━━━━━ Exercise text
A method to numerically model a cell’s mechanical stress response to different surface topographies was developed recently by van Boekel.¹² It is based on earlier atomic force microscopy (AFM) indentation finite element method (FEM) modeling methods, where the cell is already connected to the substrate.^20–24 For this paper, the most relevant conclusions over the earlier cited works on cell stress modeling are that we have incorporated the influence of gravity and friction, allowing the cell to move freely in all six degrees of freedom before it is in steady state with the exposed surface of a 3D geometry, of which the most simple 3D shape could be an open cylinder which has a diameter of about the same length scale or slightly smaller than the cell body. When the cylinder has a bottom, like in round wells of a micromanufactured well-plate, interaction with the cell leading to a certain mechanical stress distribution in the cells gets already more complicated. Here, we aimed for the analysis of such geometries, including the 3D geometries of the type of micropores of our NOA81 microsieves, of which we demonstrated their feasibility of fabrication in this work.

While details on building the numerical model can be found in van Boekel,¹² it consists of two components, a continuous and a tensegrity structural component. The continuous component is defined by a mesh of finite elements.^25–27 There are three distinct parts of the continuous component into which the cell is divided. These are (1) the membrane, (2) the cytoplasm, and (3) the nucleus of which the mechanical parameters are inspired by other works cited elsewhere^20–24 and are summarized in Sec. II D 2. The tensegrity component of the numerical model is used to describe the intricate polymer network within a cell as a simplified network of struts and cables²⁸ and includes a different network for the cytoskeleton (CSK), nucleoskeleton (NSK), and intermediate filaments (IFs), respectively. The tensegrity components are also derived from the literature and summarized in Sec. II D 3. While the continuous component of the model gives an impression of the local deformation of a cell upon contact with a substrate, the tensegrity part simulates how the local forces spread throughout the cell via the respective skeletal polymeric networks.

The continuous component of the model incorporates the membrane, cytoplasm, and nucleus [Fig. 7(a)]. Using marc mentat 2018.1.0 software, which is chosen for its compatibility with large strain nonlinear analyses,²⁹ the components are modeled and meshed into elements [Fig. 7(b)].

The nucleus was meshed into 929 linear tetra4 elements, the cytoplasm into 3425 linear tetra4 elements, and the membrane was modeled as a shell with 1644 quadratic tria6 elements.

The tensegrity cell model, which incorporates the CSK, NSK, and IFs as struts and cables, is added to the continuous cell model (Fig. 8).

As a basis for the tensegrity model, the approach by Xue et al.²² was used. This approach incorporates one spherical tensegrity model consisting of microtubules and actin for the CSK, and another smaller spherical tensegrity model consisting of nuclear lamina and chromatin for the NSK. These two structures were then connected to each other by the IFs. The implementation of the tensegrity model into the continuous model was done by the following four steps,

1. To create the CSK, six microtubules (struts) are attached to the nodes at the vertices of the elements of the membrane. Between those 6 nodes, another 24 elements are added forming actin cables [Fig. 8(a)].

2. To create the NSK, six laminas (struts) are attached to nodes at the surface of the nucleus. Between those 6 nodes, another 24 elements are added, forming chromatin cables [Fig. 8(b)].

3. For IFs, 12 elements are added between the closest nodes from the CSK and NSK [Fig. 8(c)]. This is what connects the CSK and NSK and thereby anchors the nucleus within the cell.
━━━━━━━━━━
━━━━━ Provided information
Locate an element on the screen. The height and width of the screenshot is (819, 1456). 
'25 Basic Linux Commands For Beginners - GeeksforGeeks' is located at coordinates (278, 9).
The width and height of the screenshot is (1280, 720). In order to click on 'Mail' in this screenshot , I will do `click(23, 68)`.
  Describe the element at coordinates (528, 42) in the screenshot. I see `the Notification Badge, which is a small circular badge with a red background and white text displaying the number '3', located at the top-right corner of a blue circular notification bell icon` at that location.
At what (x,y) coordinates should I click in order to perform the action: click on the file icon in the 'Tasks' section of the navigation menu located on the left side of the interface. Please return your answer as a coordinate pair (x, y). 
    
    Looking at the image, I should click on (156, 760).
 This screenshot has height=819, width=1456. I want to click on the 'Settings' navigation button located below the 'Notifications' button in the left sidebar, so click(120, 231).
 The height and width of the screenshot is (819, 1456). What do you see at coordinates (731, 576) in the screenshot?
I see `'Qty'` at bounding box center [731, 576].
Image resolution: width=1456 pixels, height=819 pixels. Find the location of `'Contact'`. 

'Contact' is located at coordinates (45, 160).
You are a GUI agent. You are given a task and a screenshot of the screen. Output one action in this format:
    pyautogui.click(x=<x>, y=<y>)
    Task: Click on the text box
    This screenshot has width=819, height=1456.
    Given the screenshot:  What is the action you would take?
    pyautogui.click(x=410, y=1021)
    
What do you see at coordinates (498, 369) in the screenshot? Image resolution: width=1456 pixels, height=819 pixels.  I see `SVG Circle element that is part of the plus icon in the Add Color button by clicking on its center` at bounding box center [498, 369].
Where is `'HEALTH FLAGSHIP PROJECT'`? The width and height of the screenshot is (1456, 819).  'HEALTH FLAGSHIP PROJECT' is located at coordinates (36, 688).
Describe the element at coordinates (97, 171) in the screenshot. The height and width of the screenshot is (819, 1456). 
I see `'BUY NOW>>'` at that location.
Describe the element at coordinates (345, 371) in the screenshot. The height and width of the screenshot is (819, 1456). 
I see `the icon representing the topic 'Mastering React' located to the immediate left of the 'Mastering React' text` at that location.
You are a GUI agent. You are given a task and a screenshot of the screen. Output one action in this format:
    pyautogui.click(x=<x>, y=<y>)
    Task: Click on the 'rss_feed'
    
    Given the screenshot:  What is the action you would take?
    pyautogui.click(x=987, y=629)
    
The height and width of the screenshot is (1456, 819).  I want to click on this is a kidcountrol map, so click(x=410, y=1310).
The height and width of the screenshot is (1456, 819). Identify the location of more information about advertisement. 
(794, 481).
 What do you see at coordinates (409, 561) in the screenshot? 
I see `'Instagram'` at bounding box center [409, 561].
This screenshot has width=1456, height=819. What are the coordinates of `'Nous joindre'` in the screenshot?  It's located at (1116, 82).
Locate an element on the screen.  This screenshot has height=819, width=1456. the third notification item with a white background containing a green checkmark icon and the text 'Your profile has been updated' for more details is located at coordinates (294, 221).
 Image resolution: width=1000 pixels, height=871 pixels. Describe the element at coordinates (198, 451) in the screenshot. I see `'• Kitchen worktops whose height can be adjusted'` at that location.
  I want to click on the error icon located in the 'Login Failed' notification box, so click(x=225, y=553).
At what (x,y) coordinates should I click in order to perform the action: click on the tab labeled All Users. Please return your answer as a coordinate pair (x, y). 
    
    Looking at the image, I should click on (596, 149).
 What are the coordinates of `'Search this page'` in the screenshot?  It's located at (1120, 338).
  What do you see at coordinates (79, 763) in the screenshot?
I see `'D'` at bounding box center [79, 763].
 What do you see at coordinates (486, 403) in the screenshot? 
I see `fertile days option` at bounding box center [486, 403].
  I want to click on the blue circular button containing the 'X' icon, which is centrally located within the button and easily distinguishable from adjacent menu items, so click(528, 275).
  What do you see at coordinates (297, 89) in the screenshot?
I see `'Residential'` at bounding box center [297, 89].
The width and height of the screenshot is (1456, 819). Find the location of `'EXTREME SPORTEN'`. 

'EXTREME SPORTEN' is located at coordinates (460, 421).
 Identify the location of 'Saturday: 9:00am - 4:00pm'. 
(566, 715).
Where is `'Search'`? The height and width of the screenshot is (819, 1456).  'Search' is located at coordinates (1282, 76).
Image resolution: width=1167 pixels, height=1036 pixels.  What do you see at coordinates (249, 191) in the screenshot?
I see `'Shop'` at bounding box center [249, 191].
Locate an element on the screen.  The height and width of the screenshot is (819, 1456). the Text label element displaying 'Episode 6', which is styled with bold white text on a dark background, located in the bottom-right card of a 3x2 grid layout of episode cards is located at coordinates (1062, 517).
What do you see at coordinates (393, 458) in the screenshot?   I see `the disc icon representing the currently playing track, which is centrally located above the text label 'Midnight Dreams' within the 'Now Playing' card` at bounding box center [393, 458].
━━━━━━━━━━
### Assignment 1
According to the cell-modeling text, why was the marc mentat 2018.1.0 software used to model and mesh the cell components?
### Assignment 2
Please carry on the cell-modeling text after its last sentence, beginning with the next of the four implementation steps.
The items are not needed for anything that follows.

### Written answer 1
It was chosen because it is compatible with large strain nonlinear analyses.

### Written answer 2
4. To make sure that the model behaves symmetrically when loaded from different directions, the model of Fig. 8(c) is duplicated twice. These two copies are then rotated 60° and 120°, respectively, around their Z-axis [Fig. 8(d)]. The three structures were not connected to one another, as this would significantly influence the mechanical behavior of the model.

Both the continuous and tensegrity elements were modeled as linear elastic elements. Although, in an actual cell, the continuous parts of the cell will behave more like viscoelastic elements. The approach of linear elastic elements was chosen because of the following two reasons:

1. There is very little information, yet, on the viscoelastic mechanical properties of cells, especially of their individual components. In the literature related to 3D FEM models of cells, generally linear elastic models are used.

2. When a force is subjected to the linear elastic model, it will reach its steady state almost instantly. In viscoelastic models, there is relaxation time, but in the steady state, the outcome will be the same or at least very similar to the linear elastic model.³⁰ Moreover, specifically for 3D FEM models of cells, this approach has also been validated.²⁵ 

With the FEM model of the cell, the goal is to find out how the cell settles on a substrate. Since these simplifications are more computationally efficient, a linear elastic model was used. When considering the values of Young’s moduli of the continuous parts of the cell model in the AFM indentation FEM model literature, these values are very low. This is because these models do not include gravity. In Fig. 9, using material properties from Wang et al.²⁰ results in spikes in the tensegrity structure, once a gravity load of only 20% is applied [Fig. 9(b)]. Besides the fact that this is not what cells look like, it also means that the continuous cell component cannot spread the influence of the tensegrity structure throughout the model of the cell body.

For the values of the mechanical properties of the membrane, cytoplasm, and nucleus, first, Poisson’s ratio was chosen to be 0.49 and thereby incompressible.^23,31,32 In the literature, it was found that in most cases, Young’s moduli of the membrane, cytoplasm, and nucleus have a respective ratio of 1000:100:400. This ratio was multiplied with different factors to evaluate the final shape of the continuous cell model after a gravity load was applied, and then compared to the shape of a cell on a glass substrate after 3 h.³³ Figure 10 visualizes the results of this analysis. The multiplication factor of 350 best replicates the experimentally measured cell shape.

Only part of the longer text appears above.